#### Stored records:
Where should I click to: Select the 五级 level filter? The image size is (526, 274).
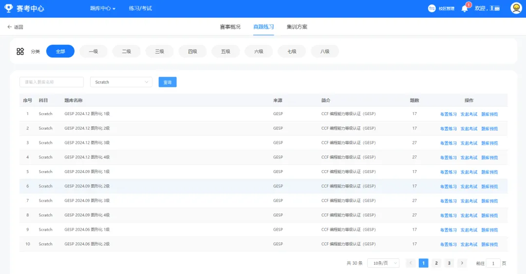tap(225, 51)

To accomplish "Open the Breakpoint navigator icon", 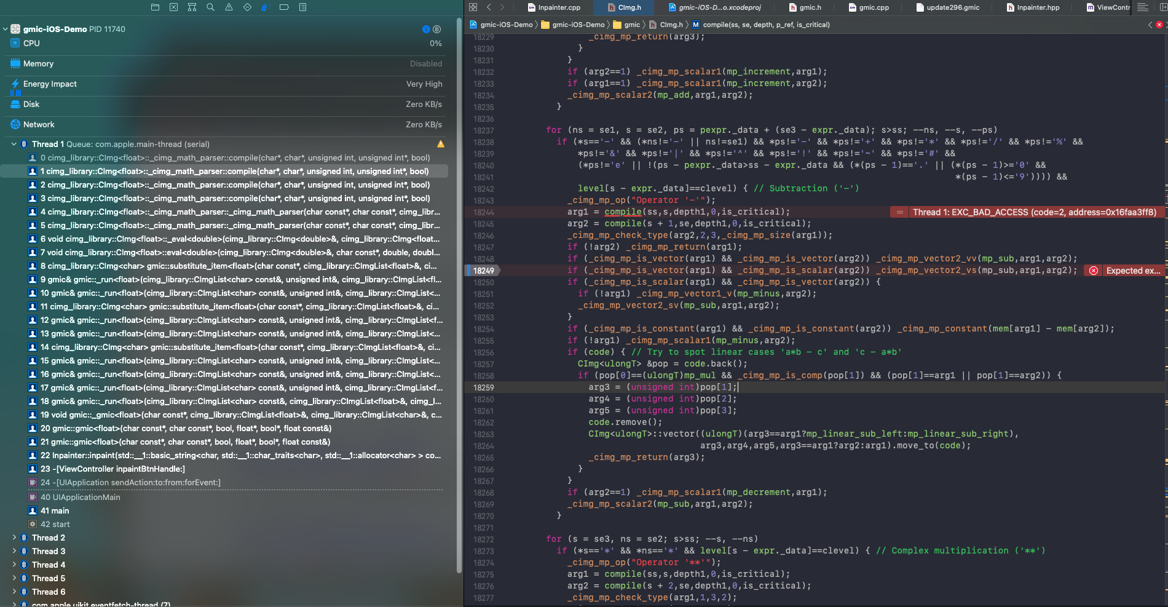I will click(284, 7).

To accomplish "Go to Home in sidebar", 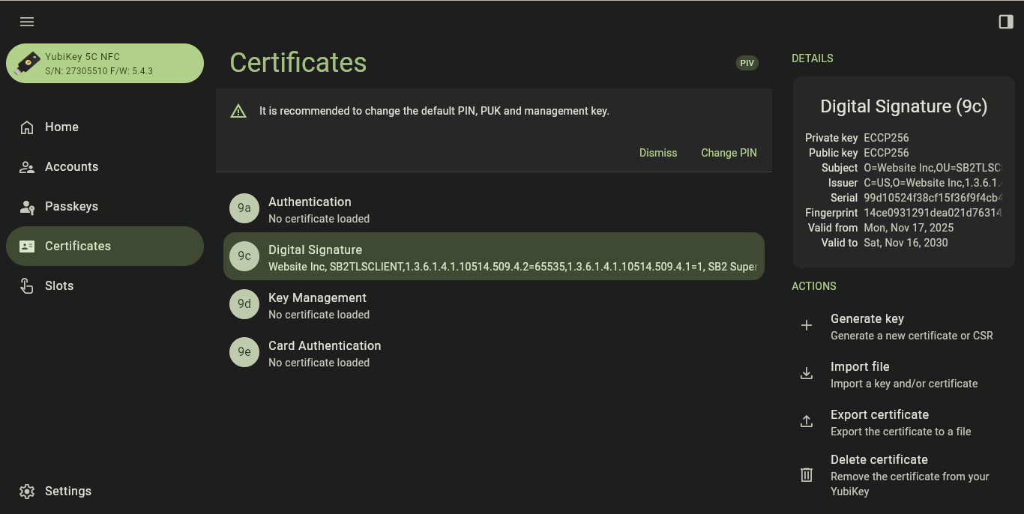I will coord(61,127).
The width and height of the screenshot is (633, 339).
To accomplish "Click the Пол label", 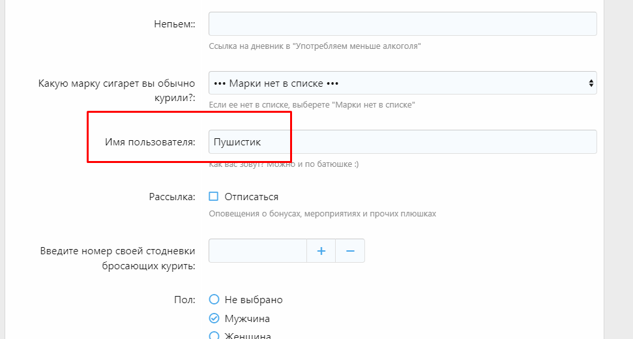I will point(186,300).
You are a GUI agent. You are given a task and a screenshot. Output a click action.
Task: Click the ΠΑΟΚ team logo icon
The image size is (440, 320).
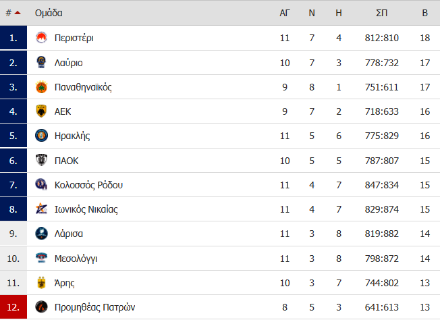(x=41, y=160)
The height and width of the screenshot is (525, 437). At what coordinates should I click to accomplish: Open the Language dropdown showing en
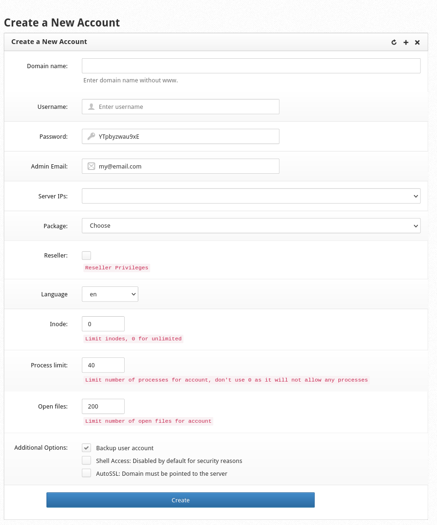coord(110,294)
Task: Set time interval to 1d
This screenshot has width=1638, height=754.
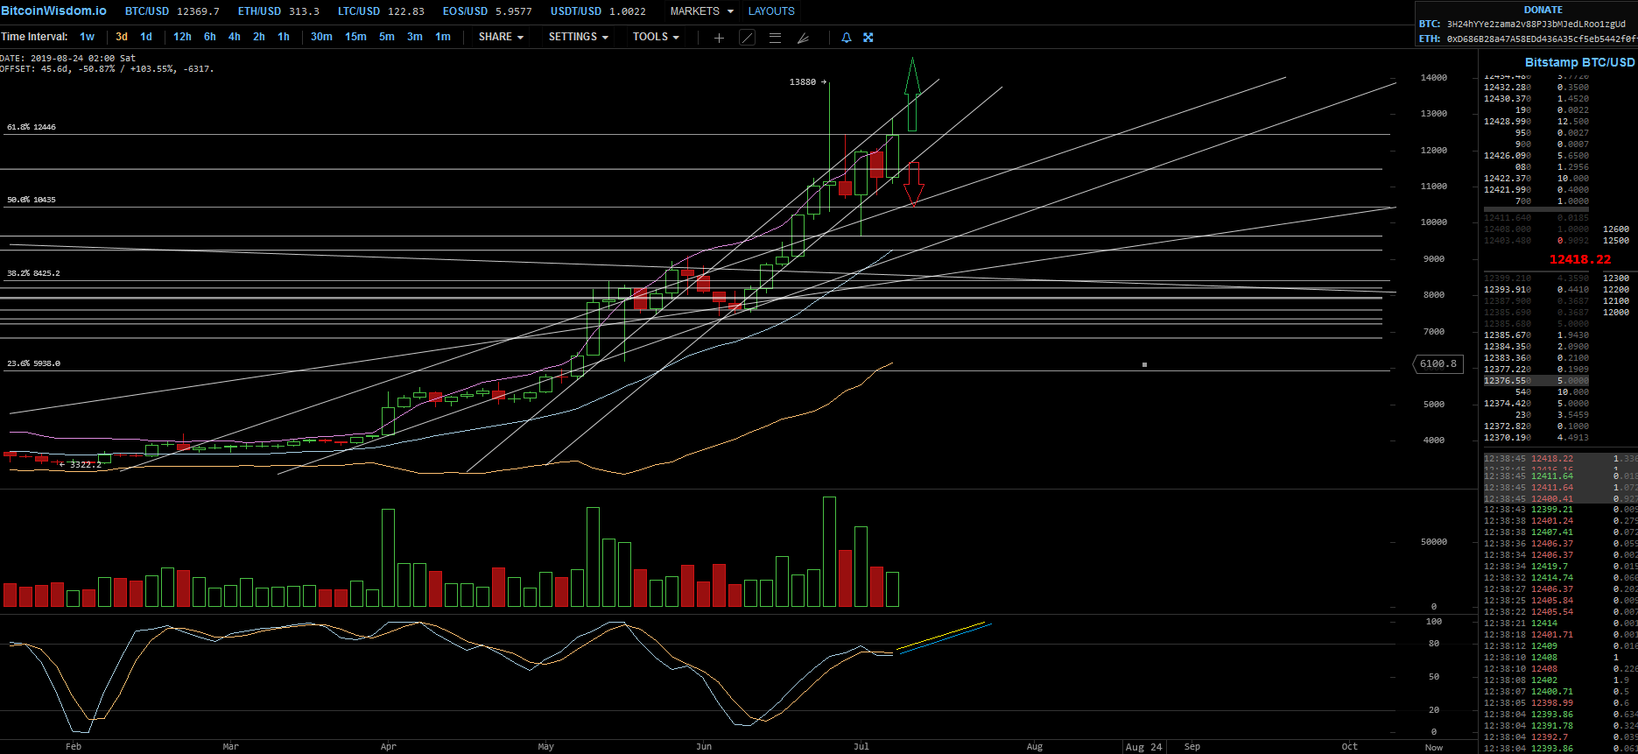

#### Given problem:
Rewrite the part of the data that opens with the line containing "You are a GUI" and closes with the line containing "coord(110,294)", putting "menu" in place of "dropdown" and keeping everything else the same. Leave the pictures out of your answer.

#### Solution for this task:
You are a GUI agent. You are given a task and a screenshot. Output a click action.
Task: Click the ΠΑΟΚ team logo icon
The image size is (440, 320).
(x=41, y=160)
The height and width of the screenshot is (525, 437). At what coordinates should I click to accomplish: Open the Language menu showing en
coord(110,294)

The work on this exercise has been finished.